* [Information given]
★ ★ ★

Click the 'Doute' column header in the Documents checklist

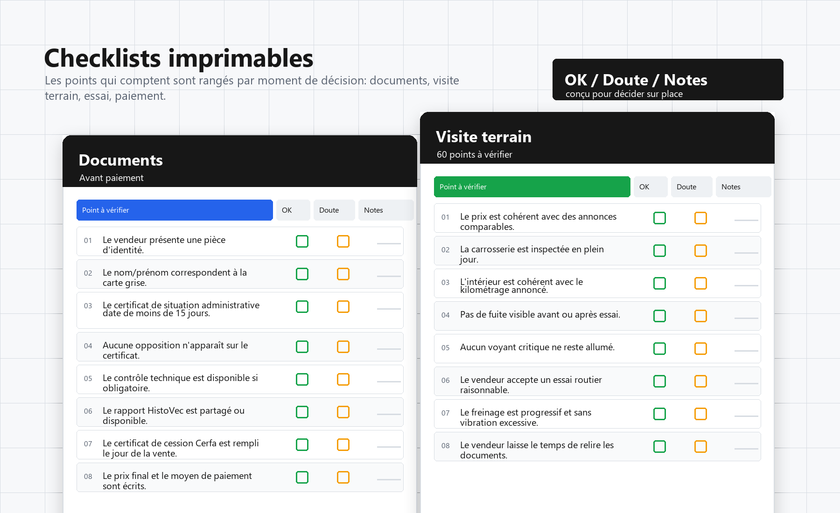[x=334, y=210]
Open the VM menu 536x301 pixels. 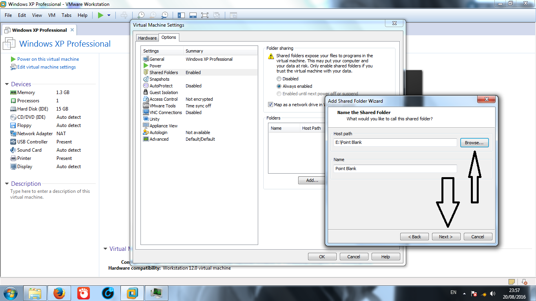coord(51,15)
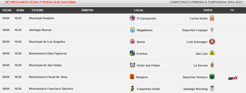Select the Municipal Hualpén stadium text

(41, 18)
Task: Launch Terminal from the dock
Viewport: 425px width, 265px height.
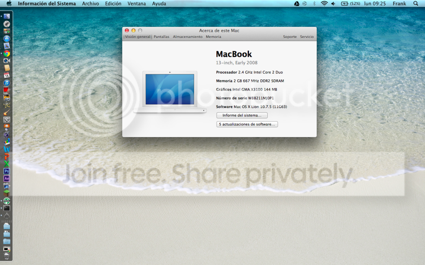Action: (x=7, y=208)
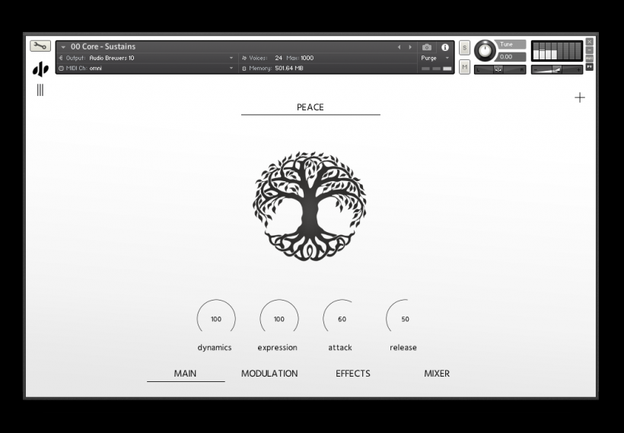Open the Output Audio Brewers 10 dropdown
The height and width of the screenshot is (433, 624).
160,58
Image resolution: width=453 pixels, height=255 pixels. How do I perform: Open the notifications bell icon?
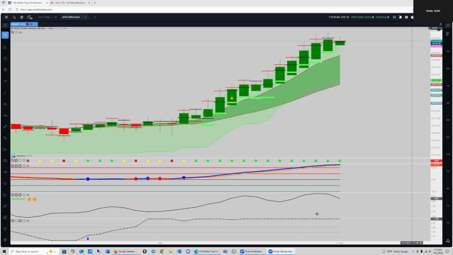[x=400, y=17]
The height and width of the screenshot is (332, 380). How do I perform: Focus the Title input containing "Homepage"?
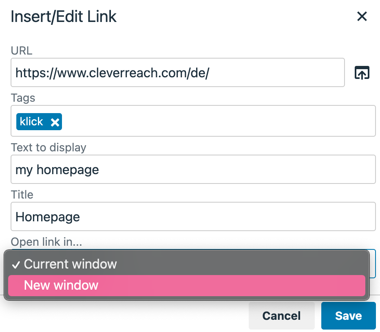coord(193,216)
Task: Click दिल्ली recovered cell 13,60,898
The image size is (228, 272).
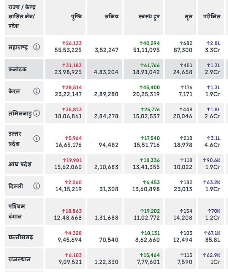Action: [146, 189]
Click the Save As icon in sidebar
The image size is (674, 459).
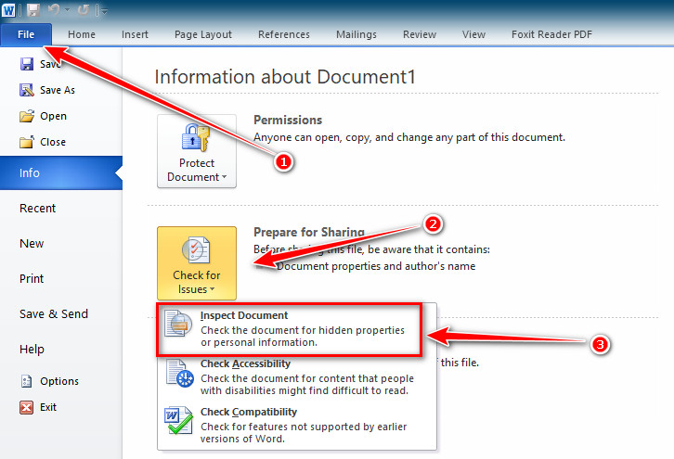[26, 90]
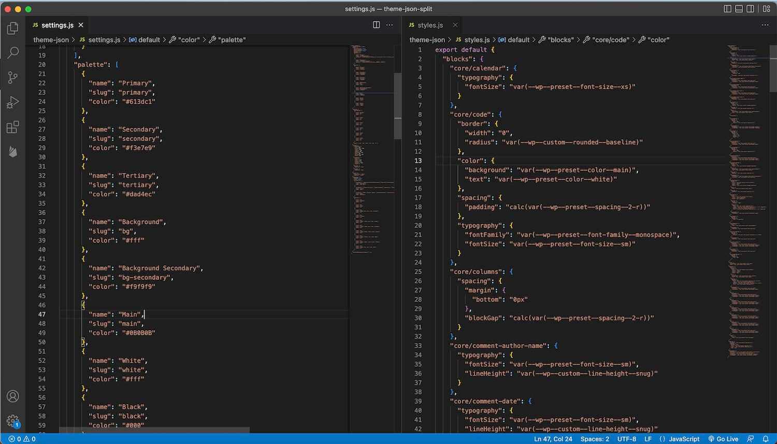Open the Accounts menu icon
The height and width of the screenshot is (444, 777).
[13, 396]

★ ★ ★

* [Work to be completed] Would you please state how many lines in the material hold "Task"? The number alone will do.

* [Written answer] 2